Thanks to an optimized engine management, a sports air filter and a sports exhaust system the 4.5-liter V8 engine delivers 590 hp / 434 kW and 560 Nm. For those who don’t know, the standard Ferrari 458 Italia delivers 560 hp and 540 Nm of torque.

With the new numbers, the car can sprint from 0 to 100 km/h (62 mph) and to a top speed of 330 km/h. Moreover, the car’s centre of gravity is lowered by 20 millimetres compared to the serial model.

The design is completed by the new 20-inch Mansory wheels wrapped in high performance Michelin PS2 tires. The design has also been customized thanks to the hew carbon fiber accessories and as expected, Mansory will customize it as the customer wants.

No matter how an observer looks at the Ferrari 458 Italia – whether at its design, aerodynamics, instrumentation, ergonomics, handling and engine – this supercar is entirely a new one. Just like all of the Italian carmaker’s other road-legal cars, this two-seater berlinetta inherits a number of attributes gained and honed through Ferrari’s experience at Formula 1.

This is especially demonstrated in the manner the Ferrari 458 Italia responds to inputs from the driver – fast and precise. This is also evident in the efforts in reducing internal friction in the engine to allow the Ferrari 458 Italia to consume less fuel than the Ferrari F430, even as the new powerplant has a higher overall displacement and increased level of power.

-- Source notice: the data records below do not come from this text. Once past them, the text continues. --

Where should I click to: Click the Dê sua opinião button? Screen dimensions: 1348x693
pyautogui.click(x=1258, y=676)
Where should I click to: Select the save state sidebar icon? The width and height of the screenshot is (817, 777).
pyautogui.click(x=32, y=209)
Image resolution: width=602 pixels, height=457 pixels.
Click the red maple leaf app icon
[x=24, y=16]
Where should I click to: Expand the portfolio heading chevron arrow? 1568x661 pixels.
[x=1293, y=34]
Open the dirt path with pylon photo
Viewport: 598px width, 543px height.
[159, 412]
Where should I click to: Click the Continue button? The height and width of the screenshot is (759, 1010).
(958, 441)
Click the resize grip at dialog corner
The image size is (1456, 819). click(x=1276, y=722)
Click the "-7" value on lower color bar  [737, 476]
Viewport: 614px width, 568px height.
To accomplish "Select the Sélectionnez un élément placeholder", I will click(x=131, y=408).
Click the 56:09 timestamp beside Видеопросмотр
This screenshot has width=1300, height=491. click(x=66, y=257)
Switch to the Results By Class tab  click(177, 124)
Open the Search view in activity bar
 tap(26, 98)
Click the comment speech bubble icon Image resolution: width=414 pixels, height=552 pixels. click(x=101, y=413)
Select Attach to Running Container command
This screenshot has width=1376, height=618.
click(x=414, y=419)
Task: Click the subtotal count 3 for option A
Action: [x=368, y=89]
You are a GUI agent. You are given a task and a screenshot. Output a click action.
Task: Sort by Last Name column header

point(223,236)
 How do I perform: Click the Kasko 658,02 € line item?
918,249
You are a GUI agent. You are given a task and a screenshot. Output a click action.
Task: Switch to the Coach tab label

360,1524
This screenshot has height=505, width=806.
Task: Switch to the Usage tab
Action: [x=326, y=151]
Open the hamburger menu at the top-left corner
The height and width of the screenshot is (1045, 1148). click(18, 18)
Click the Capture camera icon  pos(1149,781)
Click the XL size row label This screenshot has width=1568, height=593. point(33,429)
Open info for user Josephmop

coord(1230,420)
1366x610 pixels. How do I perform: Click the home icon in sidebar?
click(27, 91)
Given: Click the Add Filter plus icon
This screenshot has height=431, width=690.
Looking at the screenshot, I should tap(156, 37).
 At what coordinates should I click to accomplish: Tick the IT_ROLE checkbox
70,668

While technological transfer from the track to the road signifies the impact of Ferrari's track experience in the Ferrari 458 Italia, the Italian carmaker was also able to heighten the emotional aspect of driving by creating an almost symbiotic relationship between driver and vehicle.

Upon entering, the driver would immediately become immersed in its driving-conducive environment augmented by a new steering wheel and dashboard inspired by racing. Of course, Formula 1 legend Michael Schumacher has been able to provide precious input into the Ferrari 458 Italia ever since the project started. In terms of design, the Pininfarina design of the new Ferrari 458 Italia marks its departure from its past – with its compact and aerodynamic shape as well as its simplicity, low weight, and efficiency.

Just like any Ferrari vehicle, the new Ferrari 458 Italia features styling that is heavily inspired by the requirements for aerodynamic efficiency, one example of which is the amount of downforce the new model generates at 140 kg at 200km/h. Among these styling elements is a single opening for the front grille and side air intakes. Also included are a number of aerodynamic sections and profiles that guide air to the coolant radiators and its flat underbody.

Moreover, the car’s nose features small aeroelastic winglets that generate downforce. Interestingly, these winglets deform as the car picks up speed to reduce the section of the radiator inlets, thereby trimming drag.

The arrival of the Ferrari 458 Italia means that Ferrari now offers two models with common, motorsport-derived genes. Both models – the Ferrari 458 Italia and the Ferrari California are superbly sporty and fun to drive, although each is targeted towards different kinds of customers.

Ferrari built the Ferrari California to appeal to customers wanting a more versatile sports car endowed with a gift of practicality. On the other hand, the Italian sports carmaker designed the Ferrari 458 Italia for clients wanting a car that offers uncompromising on-road performance, daily practicality, and occasional track day capability.